According to a website put together by the University of Nebraska – Kearney and the Nebraska Game and Parks Commission, the species of tiger beetle we spotted (identified by Mathew Brust via photos posted to Facebook from in the field) “become active shortly after snowmelt and are often gone before June.” The insects spend one to three years underground as predatory larva before emerging in the fall, going back underground in the winter, and coming out again in early spring to zip around eating and mating before they die.

Bugman and I spent a not insignificant amount of time on Saturday easing forward in a slow crouch or flat-out belly-to-the-ground with our cameras extended in front of us to catch three species on camera: cow path tiger beetle (Cicindela purpurea), splendid tiger beetle (Cicindela splendida) and green claybank tiger beetle (Cicindela denverensis).

Bugman attempted to catch a tiger beetle bare-handed - and failed.

They are much easier to capture on camera

Cow path tiger beetle

black form

green form

Splendid tiger beetle

Green claybank tiger beetle

The angle of the sun changed the emerald green claybank tiger beetles to turquoise.

Sun behind the photographer

Photographer facing into the sun

My favorite insect sighting of the day was of a brilliant sapphire-hued green claybank tiger beetle. No matter which way the sun angled, this guy was just screamingly blue.

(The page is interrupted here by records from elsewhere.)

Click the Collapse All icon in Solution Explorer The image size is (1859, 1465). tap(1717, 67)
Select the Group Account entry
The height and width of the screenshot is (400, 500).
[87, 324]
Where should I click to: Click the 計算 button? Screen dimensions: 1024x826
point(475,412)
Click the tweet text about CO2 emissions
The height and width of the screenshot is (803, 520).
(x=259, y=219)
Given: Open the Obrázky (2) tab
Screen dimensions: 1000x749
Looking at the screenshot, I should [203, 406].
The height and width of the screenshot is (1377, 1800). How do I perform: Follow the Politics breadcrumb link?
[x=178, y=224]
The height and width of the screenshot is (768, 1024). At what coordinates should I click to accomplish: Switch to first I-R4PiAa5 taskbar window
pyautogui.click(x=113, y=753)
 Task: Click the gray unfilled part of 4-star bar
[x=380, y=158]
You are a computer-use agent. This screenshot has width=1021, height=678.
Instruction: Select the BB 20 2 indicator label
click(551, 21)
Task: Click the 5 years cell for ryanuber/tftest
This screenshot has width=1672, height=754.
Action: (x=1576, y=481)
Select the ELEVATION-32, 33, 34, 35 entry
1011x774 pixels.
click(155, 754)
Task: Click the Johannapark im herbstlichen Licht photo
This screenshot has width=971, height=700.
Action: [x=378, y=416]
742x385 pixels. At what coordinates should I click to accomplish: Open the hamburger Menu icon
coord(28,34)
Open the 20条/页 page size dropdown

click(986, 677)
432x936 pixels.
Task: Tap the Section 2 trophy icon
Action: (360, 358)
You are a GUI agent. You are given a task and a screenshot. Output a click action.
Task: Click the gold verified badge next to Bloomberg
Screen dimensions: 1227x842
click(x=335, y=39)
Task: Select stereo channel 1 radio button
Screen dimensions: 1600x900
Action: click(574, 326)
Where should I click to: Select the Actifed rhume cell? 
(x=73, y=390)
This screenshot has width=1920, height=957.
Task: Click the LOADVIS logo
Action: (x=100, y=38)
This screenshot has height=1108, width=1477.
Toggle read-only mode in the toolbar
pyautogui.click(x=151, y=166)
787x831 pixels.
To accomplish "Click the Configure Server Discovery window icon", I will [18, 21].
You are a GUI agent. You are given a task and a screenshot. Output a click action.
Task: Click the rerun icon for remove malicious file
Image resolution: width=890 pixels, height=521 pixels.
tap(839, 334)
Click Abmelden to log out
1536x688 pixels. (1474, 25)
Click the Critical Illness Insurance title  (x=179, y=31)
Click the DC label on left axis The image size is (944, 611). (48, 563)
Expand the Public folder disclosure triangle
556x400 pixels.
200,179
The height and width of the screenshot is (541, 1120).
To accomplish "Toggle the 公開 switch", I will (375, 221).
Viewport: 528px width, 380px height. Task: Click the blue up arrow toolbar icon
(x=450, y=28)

By deploying his baseball cap, Bugman did capture the sapphire beetle and examine it up close before letting it go.

Bugman handled the tiger beetle very carefully. Like mammalian tigers, these invertebrate tigers can deliver a painful bite.

If you’re out hiking in the next several weeks, keep an eye out for colorful tiger beetles.

Copyright 2012 by Katie Bradshaw

3 Comments leave one →
  1. March 15, 2012 9:10 am

    I always wondered what those were!

  2. March 28, 2012 7:54 am

    Great story Katie! After reading it last Sunday I went out and found both the Splendid and the Common Clay Bank Tiger beetles on the bank of a road ditch several hundred yards from my house in Gage county. Thanks for the information.

    • Katie Bradshaw permalink
      March 28, 2012 7:55 pm

      I’m glad you found the information helpful, Dave. I’m lucky to have direct access to information about insects by virtue of being married to an entomologist.